Mast didn’t grow up in Detroit proper, but he’s from Grand Rapids, Michigan’s second largest city. He recalled a weekend in Detroit after finishing graduate school at the University of Michigan in Ann Arbor, when he was “totally blown away” by the city’s energy.
And when it came time to launch Bloomscape in 2018, Mast said it made sense to do so from Detroit because of Michigan’s “strong heritage in the horticulture industry” — in floriculture, for example, it ranks as one of the biggest producers in the United States.
That heritage isn’t abstract to him. Mast said his family has been involved in the industry for five generations on his father’s side (including three generations in the Netherlands) and three generations on his mother’s. He worked in the family greenhouse as a child and even starting a roadside plant stand.
“This was my version of a lemonade stand,” he said — albeit a lemonade stand that became popular enough that Mast needed to recruit his siblings for help, and that eventually provided him with enough money to buy a used car.
Bloomscape launched in 2018, and Mast said that from the beginning, the startup’s advantage was “to really know the ins and outs of the business.” That allowed Bloomscape to ship larger plants (like birds of paradise and Chinese fan palms), and more recently to expand with outdoor plants and garden “bloom kits.”
“By focusing on one of the least glamorized parts of this industry, the supply chain, we are able to design this process for shipping larger plants, at scale, throughout the country,” he said. “We’re shipping out tropical plants in the dead of winter, thousands of times a week, with a real high level of consistency. We know the plants really well, we how they perform, how they move through a supply chain, we know the nuances of FedEx and UPS, we know what growers are growing quality product.”
Bloomscape has raised a total of $24 million, most recently in a Series B last fall led by General Catalyst, with participation from Annox Capital’s Bob Mylod, Home Depot board member Jeff Boyd, former Seventh Generation and Burt’s Bees CEO John Replogle and existing investors Revolution Ventures and Ludlow Ventures.
When I asked whether investors had ever pressured him to move the startup to Silicon Valley, Mast said, “We’ve had successful funding rounds, but even in most successful rounds, not everyone’s going to be the right fit.” So it sounds like the issue came up, but Mast made sure that everyone who actually invested saw the startup’s location as an advantage, or at least “if they saw it as a disadvantage, they were willing to overlook it.”
Nor has the location proven to be an issue when it comes to hiring.

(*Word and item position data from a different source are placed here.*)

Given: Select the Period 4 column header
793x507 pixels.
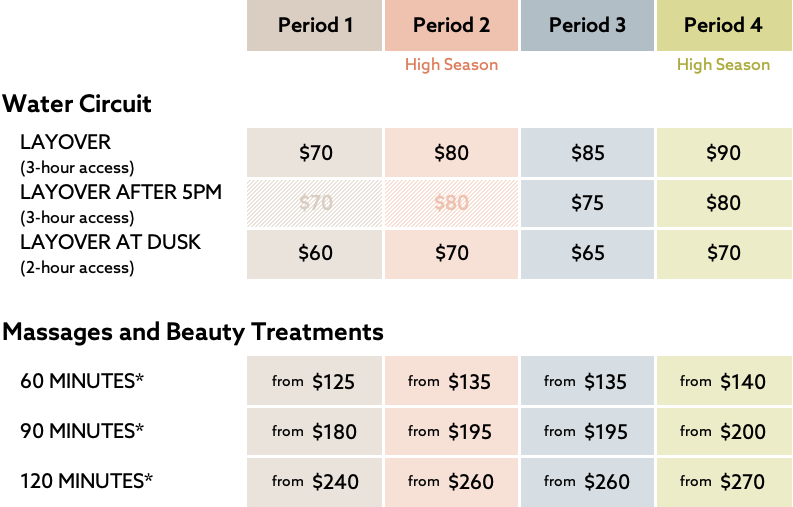Looking at the screenshot, I should pos(723,26).
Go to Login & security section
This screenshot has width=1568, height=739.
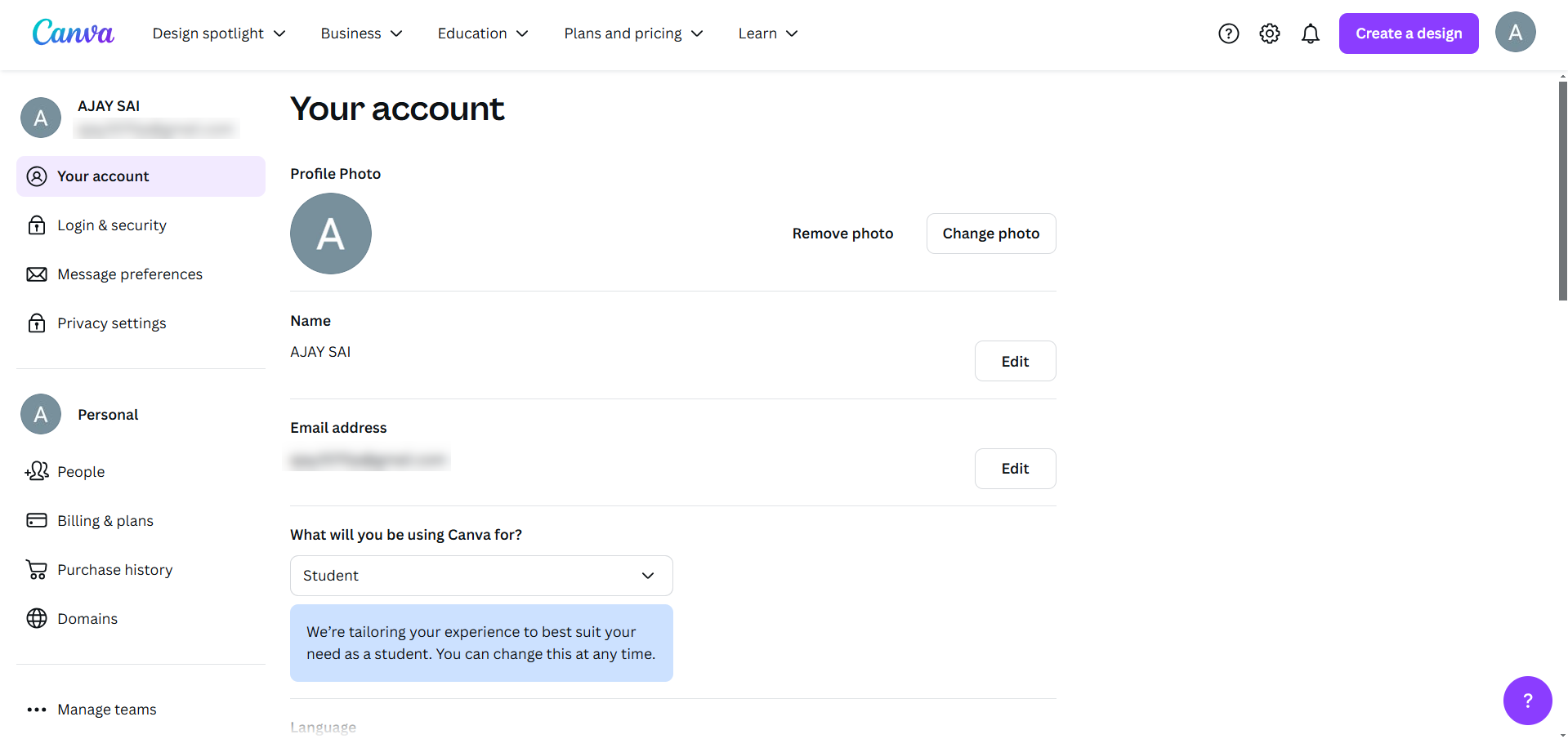[x=111, y=225]
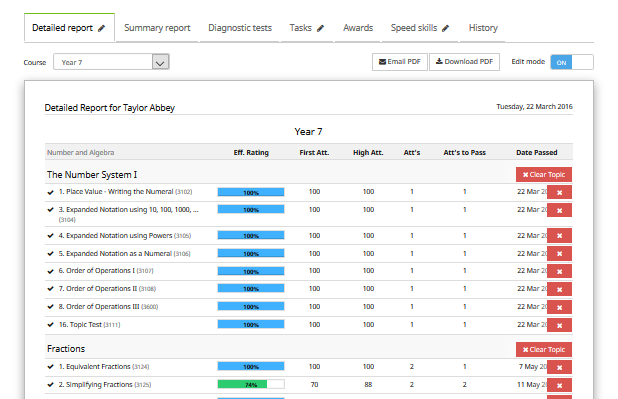This screenshot has width=618, height=399.
Task: Click the pencil icon beside Tasks
Action: (x=320, y=28)
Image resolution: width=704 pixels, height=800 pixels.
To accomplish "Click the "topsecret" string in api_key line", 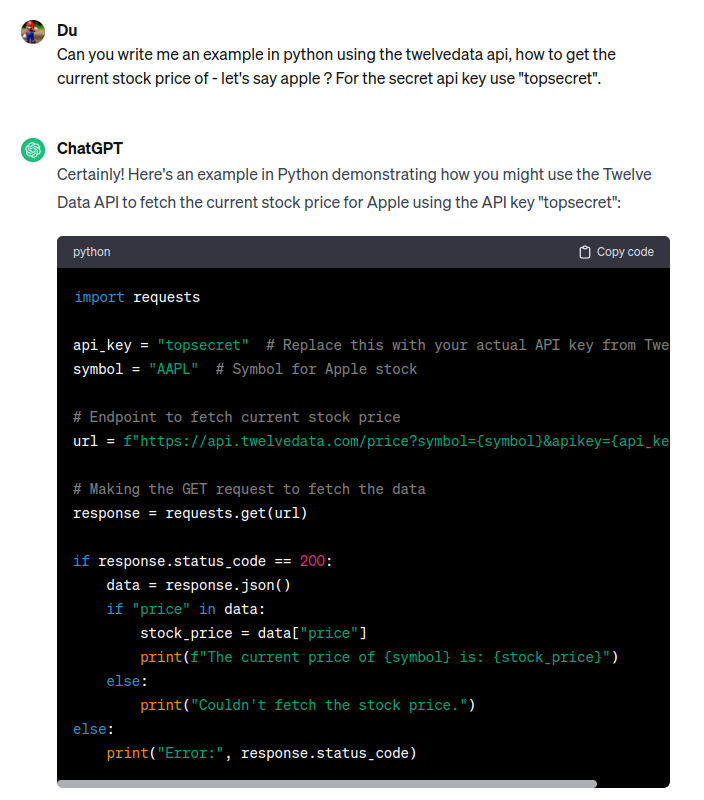I will (x=203, y=345).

Mast said the company successfully lured Aaron Averbuch (formerly based in Seattle and a vice president of engineering at Placed and Snap) to Detroit to become CTO. He also noted that Detroit is close to the University of Michigan, and that “all the schools in Chicago and Pittsburgh are within a few hours’ drive.”
Mast added that the last six months have been “a particularly exciting time” to run a startup in Detroit, with the success of companies like StockX, Floyd and Autobooks.
“We’re thrilled to be here,” he said.